Он произнес это с разбегу, и я хмыкнул, услышав знакомое выражение. Напрасно я позволил себе это. Он насторожился, посмотрел на меня непрощающе. Но продолжал как ни в чем не бывало. Излагал, иронизируя над собой, притчу о том, как старый ученый ревнует своего талантливого ученика, не дает ему выдвинуться, осмеял его идеи. На всем скаку, на разгоне подсек. Если позволите заметить, деспот-учитель власть свою охранял свирепо, очень любил уничтожать людей, показывать свою силу.

— «Власть отвратительна, как руки брадобрея», — прочел он и взглянул на меня, проверяя.

Я знал эти строки Мандельштама и кивнул, подтверждая его образованность, заодно и свою.

— Однако у него столько благодарных учеников.

— О, учить он умел, любил учительствовать.
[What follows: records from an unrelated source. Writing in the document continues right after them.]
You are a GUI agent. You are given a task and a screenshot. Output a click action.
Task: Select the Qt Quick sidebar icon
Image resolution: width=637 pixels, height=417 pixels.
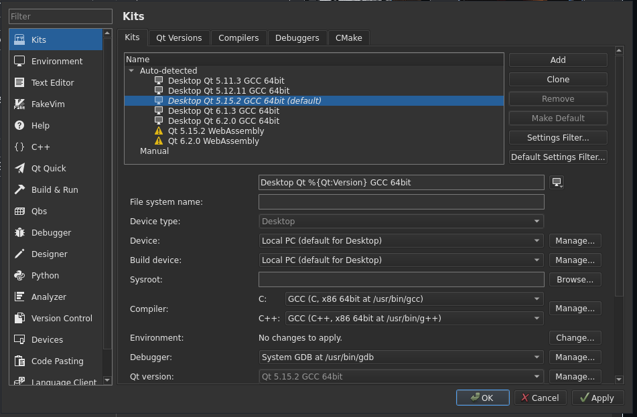point(20,168)
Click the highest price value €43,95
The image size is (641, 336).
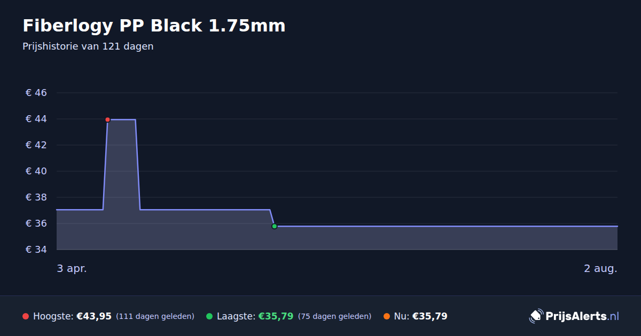point(94,316)
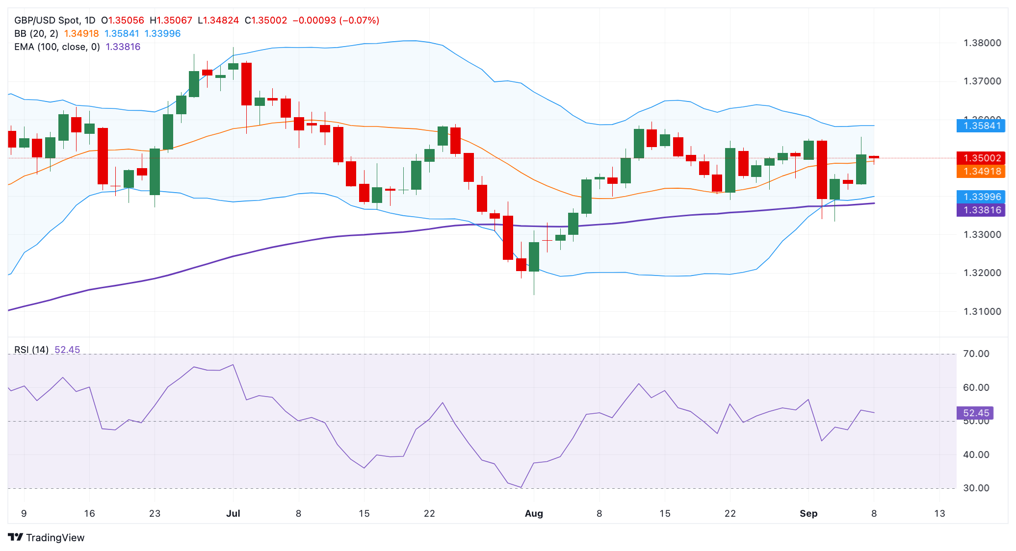The image size is (1016, 551).
Task: Click the 52.45 RSI value tag
Action: (x=975, y=413)
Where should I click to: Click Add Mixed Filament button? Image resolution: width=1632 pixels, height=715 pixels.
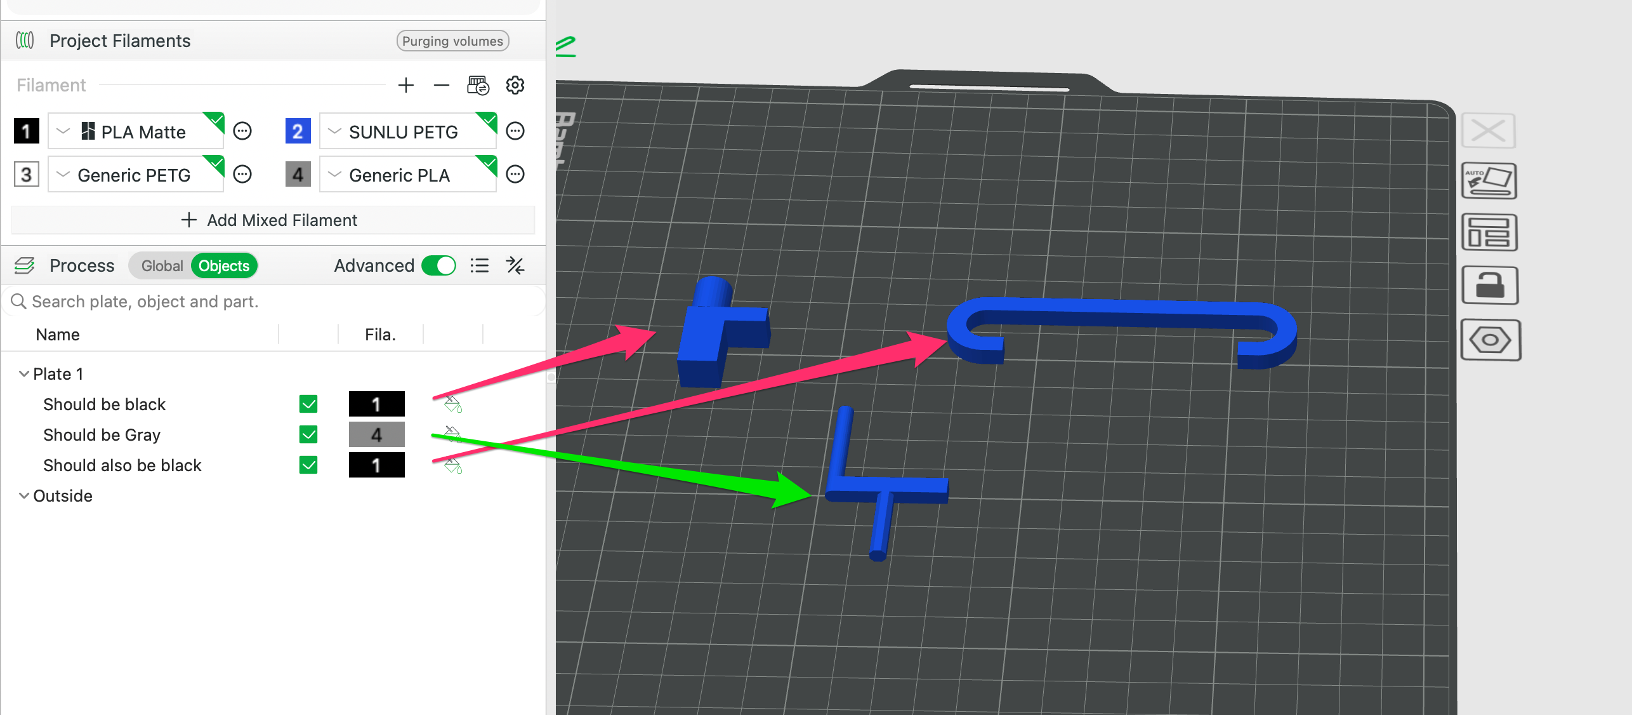[273, 220]

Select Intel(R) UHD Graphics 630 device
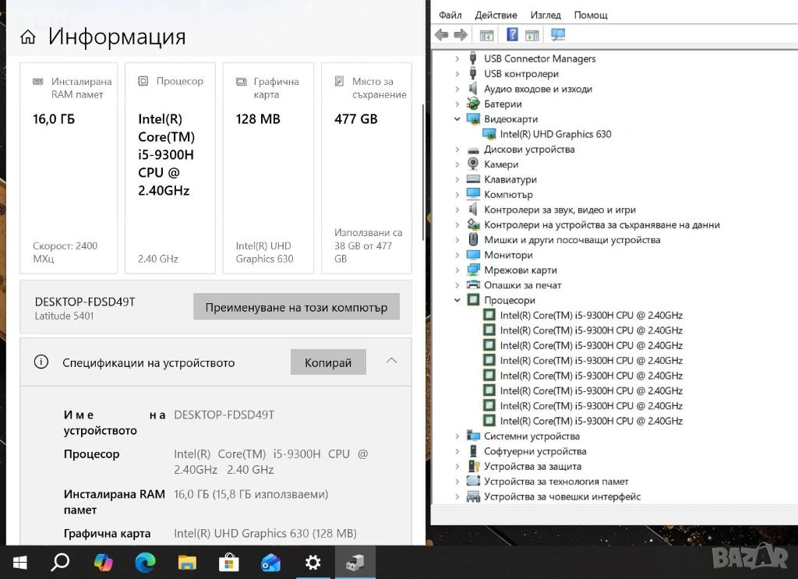pyautogui.click(x=555, y=134)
Вокруг него множество мальчиков резвились в коротких шта нишках, возраст безобидный, а у меня зубки прорезались. Да, я себя в обиду не давал.

Постепенно они соединялись — тот, кого я знал по рассказам, и этот, Демочкин Макар Евгеньевич.

Я не должен был считать его слова бахвальством, он просто сочувствовал тому молодому талантливому пареньку, который пробивал себе дорогу. Ситуация древняя, банальная, взирать на нее можно без гнева, прощая далекий звон тех мечей.

— «Живи еще хоть четверть века — все будет так, исхода нет», — декламировал он. — Четверть века для Блока было вечностью, а мы три с лишним десятилетия проскакали и судим-рядим, как о вчерашнем.

— Почему о вчерашнем? Отношения ваши продолжались и позже. Они, наверное, развивались.

— За тридцать-то лет? «Наверное»!.. — Он откровенно посмеялся надо мной. — Еще как развивались. — И потом сказал: — Веревочка у нас с ним… — И опять процитировал: — «Не отстать тебе, я острожник, ты конвойный, — судьба одна, и одна в пустоте дорожной подорожная нам дана…» А путь мы прошли большой — от сопротивления к противостоянию. И дальше.